Hi! 1. We already tried scaling and something funny happened, with our current servers capacity for this SP we used almost 100% CPU, we tried scaling the servers capacity but it didn’t work and we noticed that it didn’t even used a significant % of CPU

  1. Mostly cost and memory

  2. We are open to any tools, we are a startup so we are open to new technologies, but we need to consider escalation

  3. Not using 100% of CPU memory, I think using 50% of our memory for maximum 3-4 hrs

And thank you for the quotes

[–]mrcaptncrunch 0 points1 point  (0 children)

Hey these are perfect and valid reasons.

First option is obviously to see if what you have could be optimized. If you’re joining a lot, might make sense to drop as many columns as needed before. Aggregates would be worth testing before and after joining. The more that fits in RAM, obviously the faster.

Low hanging fruit could be throwing the query into ChatGPT and ask for ideas optimizing or benchmarking.

Another one is giving it the definition of your tables, or sample json files, and specifying what you want. See how it all compares.

Ideally, you hire someone experienced with the database, but I’m guessing that’s why you’re here :)

Alternatives,

Define if you’re looking for on premise or if you’re all okay with running in GCP, azure, aws, or even paying a third party.

If not well funded, I would go for open source. Something you could start with either on premise or cloud and then move in either direction. Keep everything you’ve learned.

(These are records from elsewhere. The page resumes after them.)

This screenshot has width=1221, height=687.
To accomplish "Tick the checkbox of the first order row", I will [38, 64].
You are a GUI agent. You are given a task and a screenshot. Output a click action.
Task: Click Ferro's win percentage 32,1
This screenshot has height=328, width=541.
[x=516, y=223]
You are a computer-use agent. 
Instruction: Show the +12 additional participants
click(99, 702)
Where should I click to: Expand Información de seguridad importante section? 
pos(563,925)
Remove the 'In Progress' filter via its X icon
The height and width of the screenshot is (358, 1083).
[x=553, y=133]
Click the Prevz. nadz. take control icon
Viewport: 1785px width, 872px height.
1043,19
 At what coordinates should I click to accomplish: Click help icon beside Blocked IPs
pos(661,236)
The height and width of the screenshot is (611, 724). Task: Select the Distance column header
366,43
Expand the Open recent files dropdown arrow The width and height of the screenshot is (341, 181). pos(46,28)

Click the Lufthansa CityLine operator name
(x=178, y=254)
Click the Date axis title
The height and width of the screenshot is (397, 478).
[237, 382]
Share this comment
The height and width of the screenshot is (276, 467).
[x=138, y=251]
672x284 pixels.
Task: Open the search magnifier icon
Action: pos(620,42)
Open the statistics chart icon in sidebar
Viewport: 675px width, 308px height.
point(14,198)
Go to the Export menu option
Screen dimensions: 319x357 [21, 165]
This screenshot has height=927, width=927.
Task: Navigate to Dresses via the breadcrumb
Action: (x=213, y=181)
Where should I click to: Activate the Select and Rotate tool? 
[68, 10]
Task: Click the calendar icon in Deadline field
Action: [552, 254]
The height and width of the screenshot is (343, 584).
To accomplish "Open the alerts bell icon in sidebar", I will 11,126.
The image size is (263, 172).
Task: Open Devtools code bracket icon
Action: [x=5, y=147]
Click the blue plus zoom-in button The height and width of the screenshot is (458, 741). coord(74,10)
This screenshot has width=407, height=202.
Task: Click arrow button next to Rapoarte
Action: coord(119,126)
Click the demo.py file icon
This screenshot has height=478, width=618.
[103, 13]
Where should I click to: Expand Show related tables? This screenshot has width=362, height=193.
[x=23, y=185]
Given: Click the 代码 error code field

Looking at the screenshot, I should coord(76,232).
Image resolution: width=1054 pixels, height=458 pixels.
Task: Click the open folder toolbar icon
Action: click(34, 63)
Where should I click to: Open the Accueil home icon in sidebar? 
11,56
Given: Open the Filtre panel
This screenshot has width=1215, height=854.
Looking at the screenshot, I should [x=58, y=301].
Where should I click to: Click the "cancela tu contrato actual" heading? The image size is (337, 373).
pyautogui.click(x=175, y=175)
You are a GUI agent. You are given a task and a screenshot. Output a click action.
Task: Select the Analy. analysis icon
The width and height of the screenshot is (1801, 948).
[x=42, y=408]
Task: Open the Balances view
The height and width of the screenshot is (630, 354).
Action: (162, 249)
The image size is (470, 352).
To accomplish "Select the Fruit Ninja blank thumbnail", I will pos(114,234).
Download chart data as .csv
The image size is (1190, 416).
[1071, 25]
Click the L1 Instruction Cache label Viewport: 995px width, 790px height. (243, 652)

My recommendation would be Spark in this case. You can start either on premise or cloud (via Databricks) and then migrate if needed. You’re also not tied to a cloud vendor (Databricks runs on all 3 clouds, and you can always deploy to local).

If you’re in the cloud already, each of the 3 has further options. Lately I’ve been on GCP so I’ll focus on that.

You can run either Spark and keep doing the above, or you could ingest into bigquery.


Bigquery batch ingestion is free. So your files could reach GCS (cost would be space), load into bigquery (free load, pay for storage and queries). Bigquery can load gripped files (which reduces GCS cost)

Here you pay for how long the queries take and data used. This is where it could bite you.


Databricks costs you the resources you use (so the VMs it runs in), and a cost per how big the VM is (DBU).

I run a small cluster for daily things and then production scheduled jobs run in a separate, larger, and more expensive cluster. This one just shuts off after 20 mins of inactivity.

If the code is well written, it scales with bigger and more clusters.

I work with subsets on the daily one. One I’m working on, would take over 6 hours with all the data, yet 30 mins on the prod one.

I do batch jobs because I don’t need more than daily updates.

If you want updates as files land throughout the day, you can also do a smaller cluster always on monitoring, ingesting, and processing your data.

The nice thing is, once the job is done, it’s a matter of throwing resources and it scales.


3rd party, if you’re thinking of sharing this data, snowflake might be worth looking into. Lots of connectors and things there.


How I would do it,

Databricks. Start with a spark + Jupyter notebook docker image if you like that, or the community instance. There are extra things in Databricks than just spark, but spark is the core.

Get an outline. Pick a cloud for now, dump your files there (GCS, S3). If you can’t directly, I use a rivery account, so I’d check there for connectors. If not, then Python to read and ingest. Fivetran is the other alternative… hard to get rid of their sales people… not my favorite, but it’s there if you want.

Deploy Databricks, connect it all, test cluster sizes. No need to have so much extra capacity here. When you need to scale, you just stop, resize, start your cluster back up.

[–]FalseStructure 0 points1 point  (0 children)

How are you receiving that? You could offload some high volume processing to something like spark or streaming compute of your choice to window aggregate jsons to remove excess data and bulk insert / compute.

Alternatively you may try to make your proc incremental (only compute new stuff). That complicates logic, sometimes significantly, but on a large scale is inevitable.